Pants, skirts, shorts and dresses are cut to fit a seated figure, allowing extra seat room for comfort but not bunching in the front.

Many of the skirts and pants have full-length zippers along the sides or at the crotch to allow easier access when going to the bathroom.

Jackets and shirts are pleated at the back of the shoulder to allow the person wheeling a chair more mobility.

And above all, clothes are designed to stay clear of the wheels.

The company has been helped immeasurably this year by suggestions from the models it hired to display products in its first catalogue, Dawson said.

Media Access originally helped Everest & Jennings get in touch with the models. Because the group's name appeared in the first catalogue, it also bore the brunt of the disabled community's initial indignation over the polished advertising.

"They said, 'These people are too good-looking,' " said Media Access spokesman Joe Jackson. "And the letters came from the disabled community."

The response was so extreme that in its spring-summer catalogue, Avenues included a letter affirming that the models were disabled.

Most companies that produce wheelchairs, clothing and other accessories for the disabled don't even consider using disabled models in their advertisements, Jackson said.

"We find it offensive that they would take someone who walks, stick them in a chair and think that only people who walk are attractive," he said.

Meanwhile, many disabled models are dismayed by the preference of advertisers and casting agents for the able-bodied.

"They think you should settle for being happy you're alive, working on computers, staying at home and being very religious," said Ellen Stohl, a 25-year-old Avenues model.

Stohl has hardly done that.

In 1987, she became the first disabled woman to do a photo layout in Playboy.
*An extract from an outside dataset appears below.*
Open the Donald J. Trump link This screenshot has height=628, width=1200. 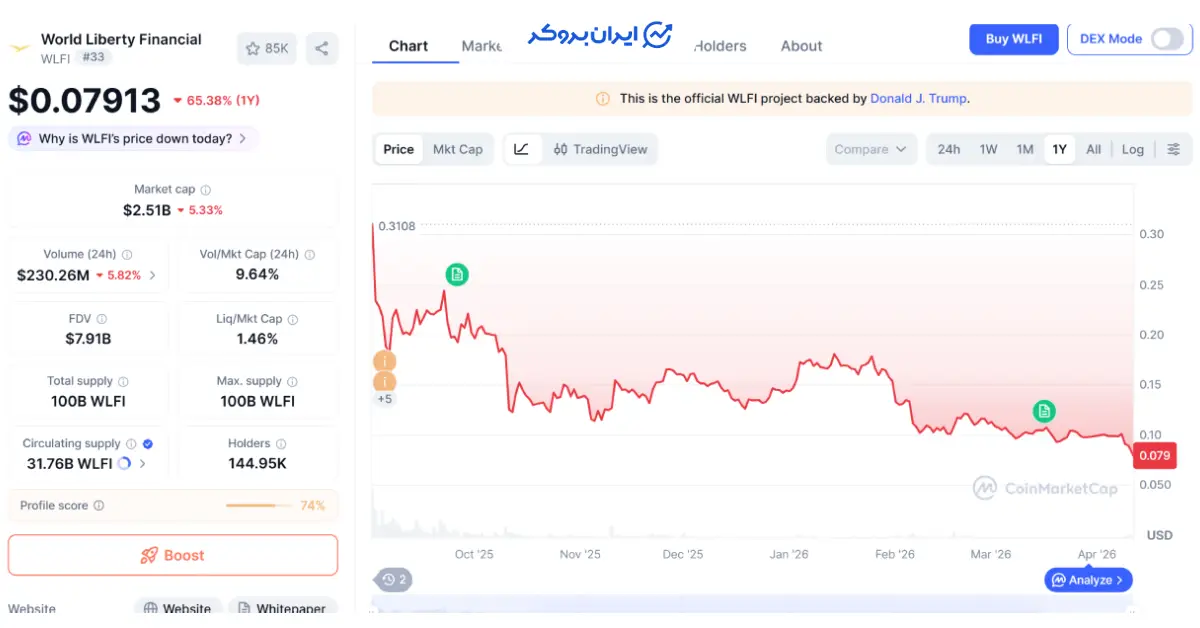918,99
She lectures nationwide about sexuality for the disabled, models for different companies, and has captured a role in a play to be produced this spring.

Even when she does get jobs, Stohl said, people who see her portfolio--full of pictures of her riding horses, sitting in trees and looking over cliffs--believe she looks too "normal" to be disabled.

"They say, 'No, you can't be in a wheelchair because you're young, attractive and vibrant,' " she said. "Are we supposed to look like the Elephant Man before we can be disabled?"

As part of her effort to change the images of the disabled, Stohl will join three or four other models to endorse Avenues clothing next year. They will consult with the company on fashion, and will represent Avenues at appearances across the country.

Stohl said she thought Avenues had not quite caught up to current fashion. However, she said the company is beginning to fill a much-needed void.

Stohl ran into problem finding clothes after a car accident nine years ago broke her neck in five places.

She rejected the boxy, dull clothes targeted for older wheelchair users.

Instead, Stohl said she squeezed into too-tight pants that she had worn before the accident.

When she went on dates, she worried that a trip to the bathroom would take two hours by the time she removed her garments and then re-dressed.